Making Sense of Autism
- Are you confused about autism and what it actually is?
- Do you feel suspicious that there is such an increase in the diagnosis of autism?
- When someone receives a diagnosis of autism, do you wonder what exactly they have they been diagnosed with?
Autism or Autisms
Autism and autistic-like behaviours are a common developmental deviation of early mental-emotional development that has no clear pathology or treatment and no known genetic aetiology.
Based on a deep understanding of the function and origins of autism, we can develop healing and creative ways of responding that are very different from the behavioural techniques often adopted without achieving fundamental changes.
Diagnosis of Autism or ASD
Autism diagnosis has been with us for over 70 years, since the 1940s. Diagnostic categories have gone through many changes.
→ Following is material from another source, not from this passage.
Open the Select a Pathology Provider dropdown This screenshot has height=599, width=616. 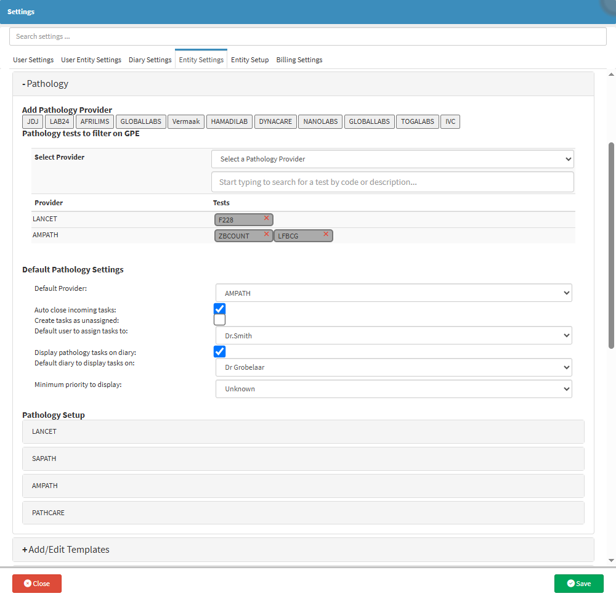392,159
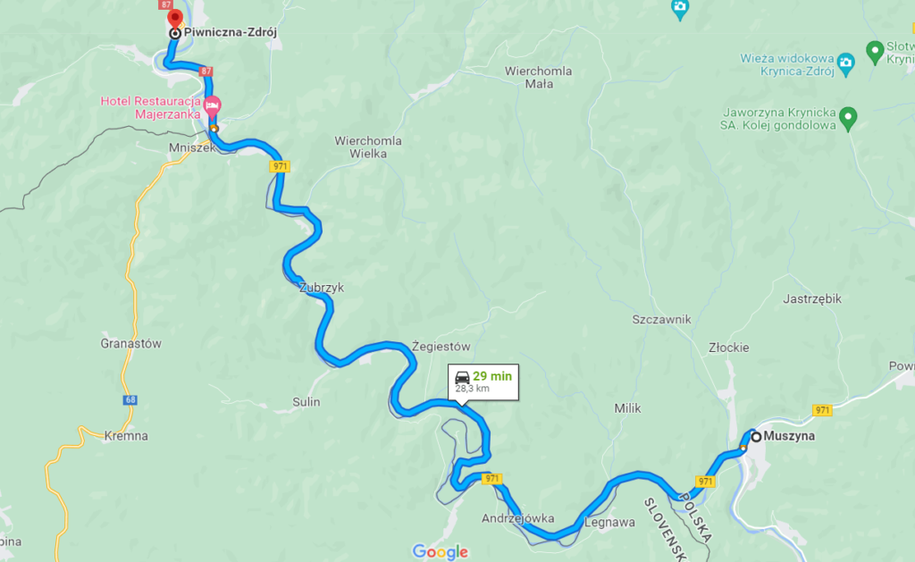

But the change to the current definition of an ‘autism spectrum’ has not been the result of new scientific knowledge, but of ideological changes.
Autism has become a commodity in the contemporary capitalist consumer society, that is produced and consumed, and that allows a great deal of selling, buying and packaging of products.
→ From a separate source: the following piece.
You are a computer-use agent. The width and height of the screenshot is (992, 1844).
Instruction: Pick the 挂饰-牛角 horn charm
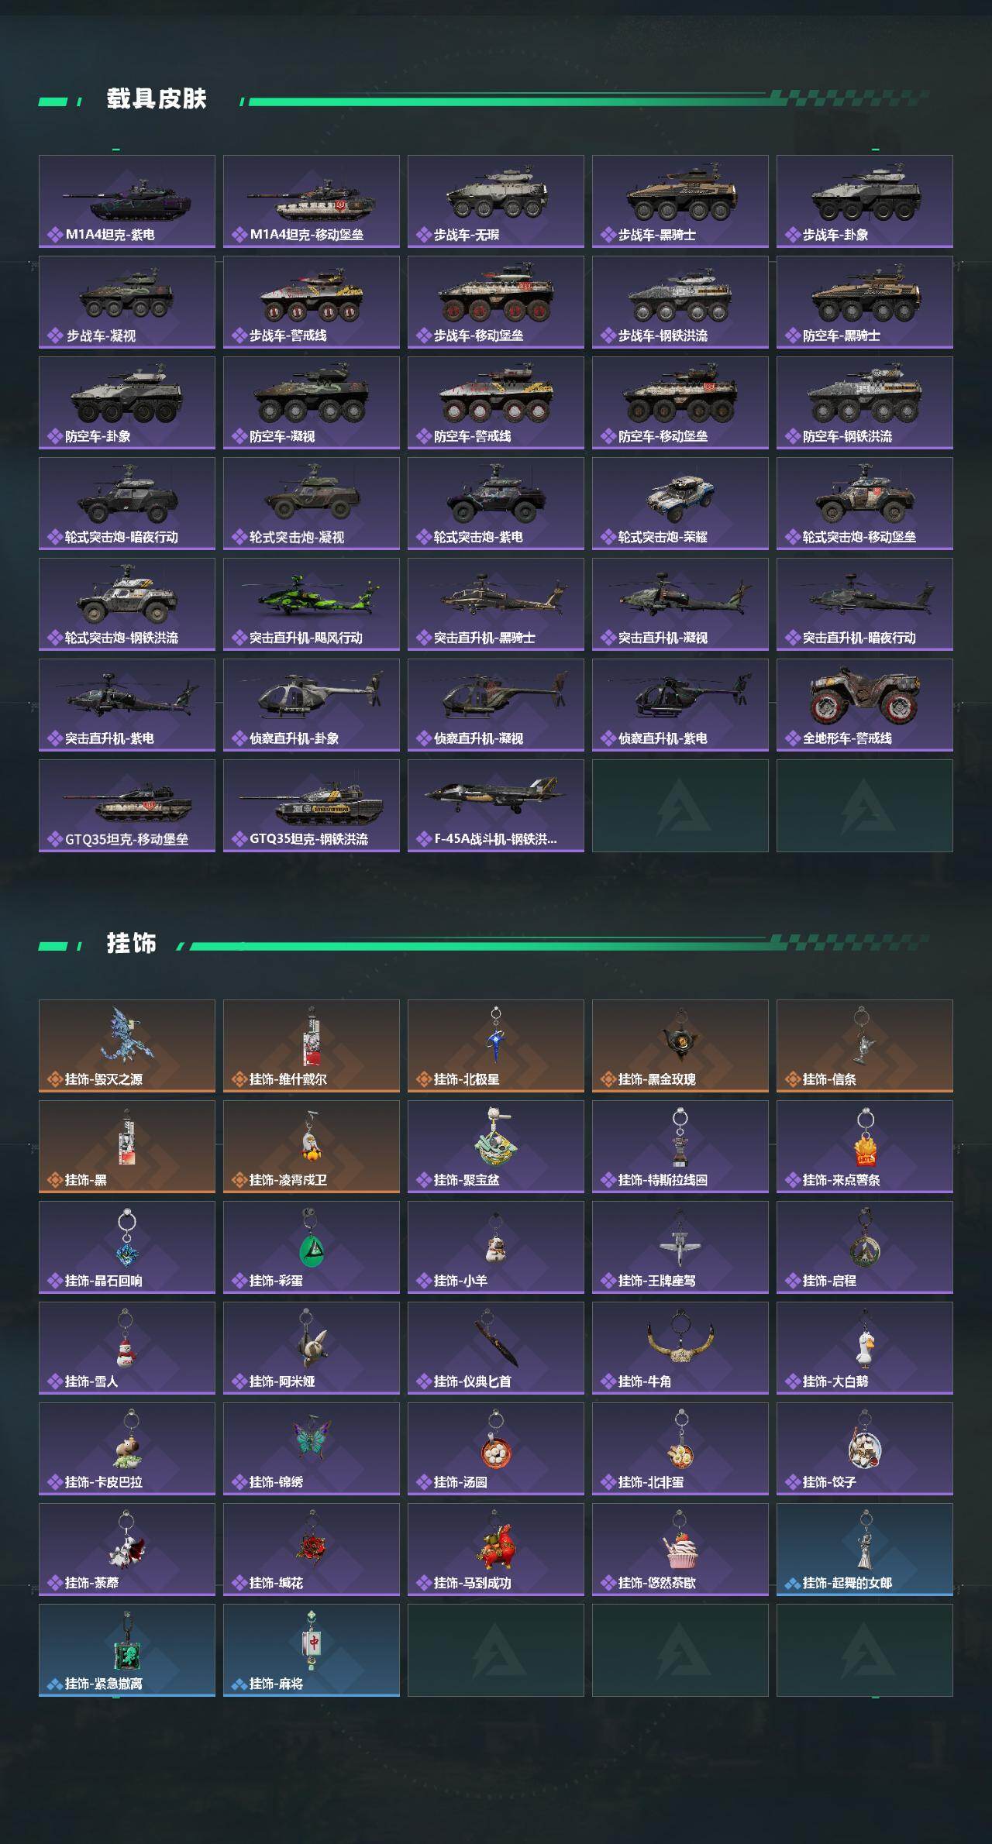(680, 1348)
Numbers of children diagnosed with autism, or proposed for an autism diagnosis by schools, are increasing at an alarming rate. Where parents have been able to resist this kind of push for diagnosis, but found help to identify and address the specific difficulties their child (or school) was struggling with, I have seen many children able to develop capacities in all areas of their development including loving relationships, the creative use of language, the ability to learn and to catch up with their peers at school.
Since 2013 the diagnosis of an ‘autism spectrum disorder’ or ASD requires only 2 criteria:
- Persistent deficits in social communication and interaction
- Restricted or repetitive behaviours and interests
No wonder that with such few and general criteria there is a huge increase of diagnosis. But the diagnosis of autism does not shed any new or specific light on what might be contributing to the child’s difficulties or how they might move forward in their development.
In fact, ASD as it is currently defined, does not represent a meaningful natural kind or any unique form of disease of disability. There is no single underlying condition which can be regarded as the defining characteristic of autism. The concept of autism as in an ASD diagnosis has become so broad that it is neither scientifically meaningful nor clinically useful and has therefore no value in terms of description or prognosis.